GOAL OF THE EXERCISE:
Return each record shown below exactly, with none omitted.

(Saved entries)
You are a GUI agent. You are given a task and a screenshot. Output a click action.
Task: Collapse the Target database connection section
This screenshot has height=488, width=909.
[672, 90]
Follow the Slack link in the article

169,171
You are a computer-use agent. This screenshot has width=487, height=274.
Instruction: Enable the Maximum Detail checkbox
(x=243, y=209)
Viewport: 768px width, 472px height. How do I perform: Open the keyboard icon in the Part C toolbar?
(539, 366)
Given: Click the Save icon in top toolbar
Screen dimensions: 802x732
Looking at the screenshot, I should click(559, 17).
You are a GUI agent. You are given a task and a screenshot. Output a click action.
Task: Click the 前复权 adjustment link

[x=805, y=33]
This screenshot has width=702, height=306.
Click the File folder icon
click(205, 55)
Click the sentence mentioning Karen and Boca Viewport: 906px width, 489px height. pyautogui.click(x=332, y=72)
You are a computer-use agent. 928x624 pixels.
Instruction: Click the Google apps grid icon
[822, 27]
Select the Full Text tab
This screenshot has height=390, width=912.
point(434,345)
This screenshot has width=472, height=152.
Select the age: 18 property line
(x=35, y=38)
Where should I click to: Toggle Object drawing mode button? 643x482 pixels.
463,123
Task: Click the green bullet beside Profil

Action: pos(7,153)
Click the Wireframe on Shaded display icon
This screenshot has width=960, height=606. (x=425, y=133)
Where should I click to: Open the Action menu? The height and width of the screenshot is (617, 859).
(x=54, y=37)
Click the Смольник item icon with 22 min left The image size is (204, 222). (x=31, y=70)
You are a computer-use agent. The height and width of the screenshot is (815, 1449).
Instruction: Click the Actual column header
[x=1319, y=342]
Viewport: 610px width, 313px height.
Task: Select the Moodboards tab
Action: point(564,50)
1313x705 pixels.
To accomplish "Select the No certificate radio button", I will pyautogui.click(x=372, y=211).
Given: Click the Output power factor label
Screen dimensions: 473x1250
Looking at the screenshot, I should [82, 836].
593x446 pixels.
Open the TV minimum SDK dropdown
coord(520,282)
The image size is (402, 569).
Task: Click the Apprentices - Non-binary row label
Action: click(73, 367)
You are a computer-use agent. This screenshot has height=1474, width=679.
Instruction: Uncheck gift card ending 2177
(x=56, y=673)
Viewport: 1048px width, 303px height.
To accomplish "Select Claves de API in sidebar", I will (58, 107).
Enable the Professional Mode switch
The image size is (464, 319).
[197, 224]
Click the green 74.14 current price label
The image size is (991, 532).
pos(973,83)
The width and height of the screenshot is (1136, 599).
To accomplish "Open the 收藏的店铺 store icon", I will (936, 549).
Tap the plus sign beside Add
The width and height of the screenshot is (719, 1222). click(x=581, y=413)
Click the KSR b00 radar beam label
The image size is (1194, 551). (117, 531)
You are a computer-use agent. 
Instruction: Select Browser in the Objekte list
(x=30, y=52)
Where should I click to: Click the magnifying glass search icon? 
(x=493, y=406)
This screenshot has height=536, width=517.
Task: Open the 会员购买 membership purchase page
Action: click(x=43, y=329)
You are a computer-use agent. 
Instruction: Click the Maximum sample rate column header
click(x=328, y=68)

SOLUTION:
You are a GUI agent. You are given a task and a screenshot. Output a click action.
Task: Collapse the Target database connection section
This screenshot has height=488, width=909.
[672, 90]
Follow the Slack link in the article

169,171
You are a computer-use agent. This screenshot has width=487, height=274.
Instruction: Enable the Maximum Detail checkbox
(x=243, y=209)
Viewport: 768px width, 472px height. How do I perform: Open the keyboard icon in the Part C toolbar?
(539, 366)
Given: Click the Save icon in top toolbar
Screen dimensions: 802x732
Looking at the screenshot, I should click(559, 17).
You are a GUI agent. You are given a task and a screenshot. Output a click action.
Task: Click the 前复权 adjustment link

[x=805, y=33]
This screenshot has width=702, height=306.
Click the File folder icon
click(205, 55)
Click the sentence mentioning Karen and Boca Viewport: 906px width, 489px height. pyautogui.click(x=332, y=72)
You are a computer-use agent. 928x624 pixels.
Instruction: Click the Google apps grid icon
[822, 27]
Select the Full Text tab
This screenshot has height=390, width=912.
point(434,345)
This screenshot has width=472, height=152.
Select the age: 18 property line
(x=35, y=38)
Where should I click to: Toggle Object drawing mode button? 643x482 pixels.
463,123
Task: Click the green bullet beside Profil

Action: pos(7,153)
Click the Wireframe on Shaded display icon
This screenshot has width=960, height=606. (x=425, y=133)
Where should I click to: Open the Action menu? The height and width of the screenshot is (617, 859).
(x=54, y=37)
Click the Смольник item icon with 22 min left The image size is (204, 222). (x=31, y=70)
You are a computer-use agent. The height and width of the screenshot is (815, 1449).
Instruction: Click the Actual column header
[x=1319, y=342]
Viewport: 610px width, 313px height.
Task: Select the Moodboards tab
Action: point(564,50)
1313x705 pixels.
To accomplish "Select the No certificate radio button", I will pyautogui.click(x=372, y=211).
Given: Click the Output power factor label
Screen dimensions: 473x1250
Looking at the screenshot, I should [82, 836].
593x446 pixels.
Open the TV minimum SDK dropdown
coord(520,282)
The image size is (402, 569).
Task: Click the Apprentices - Non-binary row label
Action: click(73, 367)
You are a computer-use agent. This screenshot has height=1474, width=679.
Instruction: Uncheck gift card ending 2177
(x=56, y=673)
Viewport: 1048px width, 303px height.
To accomplish "Select Claves de API in sidebar", I will (58, 107).
Enable the Professional Mode switch
The image size is (464, 319).
[197, 224]
Click the green 74.14 current price label
The image size is (991, 532).
pos(973,83)
The width and height of the screenshot is (1136, 599).
To accomplish "Open the 收藏的店铺 store icon", I will (936, 549).
Tap the plus sign beside Add
The width and height of the screenshot is (719, 1222). click(x=581, y=413)
Click the KSR b00 radar beam label
The image size is (1194, 551). (117, 531)
You are a computer-use agent. 
Instruction: Select Browser in the Objekte list
(x=30, y=52)
Where should I click to: Click the magnifying glass search icon? 
(x=493, y=406)
This screenshot has height=536, width=517.
Task: Open the 会员购买 membership purchase page
Action: click(x=43, y=329)
You are a computer-use agent. 
Instruction: Click the Maximum sample rate column header
click(x=328, y=68)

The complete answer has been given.